Plain text files, in Git/Mercurial
Use your source code version control such as Git, as you mentioned, or Mercurial.
Track the creation, definition, and evolving changes as SQL scripts. These are plain text files, and can be kept along with your app project or in a separate project of their own.
As these are just text files, you do not need any special add-ons or tools to link with Git.
You may want to use a database migration tool to help manage and automate the chore of running each of these scripts in a certain order as needed. You execute a migration when re-creating a database, or to update a database already in use.
Flyway
The Flyway project is a database migration tool. Every step you take in evolving your database structure is recorded as a SQL script to be managed by Flyway. When Flyway encounters an instance of your database that has not yet been brought up to date, it runs the applicable SQL scripts.

You can keep those SQL scripts along with your source code, including as part of your version control system. Or you can keep those scripts external to your project, and then point Flyway to them at runtime.

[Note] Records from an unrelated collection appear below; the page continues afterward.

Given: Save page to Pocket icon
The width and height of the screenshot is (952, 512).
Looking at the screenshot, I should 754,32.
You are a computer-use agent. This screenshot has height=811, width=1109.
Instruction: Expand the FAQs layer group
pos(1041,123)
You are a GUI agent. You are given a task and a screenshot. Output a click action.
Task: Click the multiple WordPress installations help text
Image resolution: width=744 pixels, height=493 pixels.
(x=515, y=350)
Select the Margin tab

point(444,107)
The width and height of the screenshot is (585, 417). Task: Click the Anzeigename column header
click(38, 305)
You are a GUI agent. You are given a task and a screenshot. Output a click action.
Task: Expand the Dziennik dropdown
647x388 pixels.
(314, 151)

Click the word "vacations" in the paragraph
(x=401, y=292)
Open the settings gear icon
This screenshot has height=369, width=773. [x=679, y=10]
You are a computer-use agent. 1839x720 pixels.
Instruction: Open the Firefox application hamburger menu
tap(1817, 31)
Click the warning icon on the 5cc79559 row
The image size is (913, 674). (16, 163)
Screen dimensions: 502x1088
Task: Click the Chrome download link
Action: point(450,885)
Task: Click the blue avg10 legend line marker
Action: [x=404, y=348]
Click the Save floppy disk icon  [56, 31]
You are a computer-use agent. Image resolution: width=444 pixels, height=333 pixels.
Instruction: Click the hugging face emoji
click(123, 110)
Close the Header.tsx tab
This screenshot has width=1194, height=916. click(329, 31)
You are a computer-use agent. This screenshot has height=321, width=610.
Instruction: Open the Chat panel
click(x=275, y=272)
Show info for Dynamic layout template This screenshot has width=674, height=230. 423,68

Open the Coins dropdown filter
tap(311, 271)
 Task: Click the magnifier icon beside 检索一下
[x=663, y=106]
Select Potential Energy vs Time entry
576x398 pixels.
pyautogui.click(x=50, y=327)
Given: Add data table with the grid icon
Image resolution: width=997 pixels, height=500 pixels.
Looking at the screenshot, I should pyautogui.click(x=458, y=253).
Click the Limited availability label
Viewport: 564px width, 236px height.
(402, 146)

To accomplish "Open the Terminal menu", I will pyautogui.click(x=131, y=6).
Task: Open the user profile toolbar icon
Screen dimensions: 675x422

Optionally you can apply Java classes in addition to the SQL scripts to effect changes to your database, for complicated situations where SQL is insufficient.
Flyway is built on Java, but useful for non-Java developers as well, with command-line utility wrappers around the invoking Java classes. So you can run Flyway from a console, a shell script, or from your build/integration server.
Flyway is open-source, free-of-cost, and rapidly growing in popularity.
Supports Microsoft SQL Server and a couple dozen others such as Postgres, H2, DB2, and so on.
Quite helpful for testing as you can create a fresh new empty database and then have Flyway bring that DB up to any desired point in your development history.
Liquibase
Liquibase is quite similar to Flyway in its purpose, but your migrations are driven by XML scripts rather than SQL scripts.
You should consider and compare Liquibase while considering Flyway. They are both strong successful tools.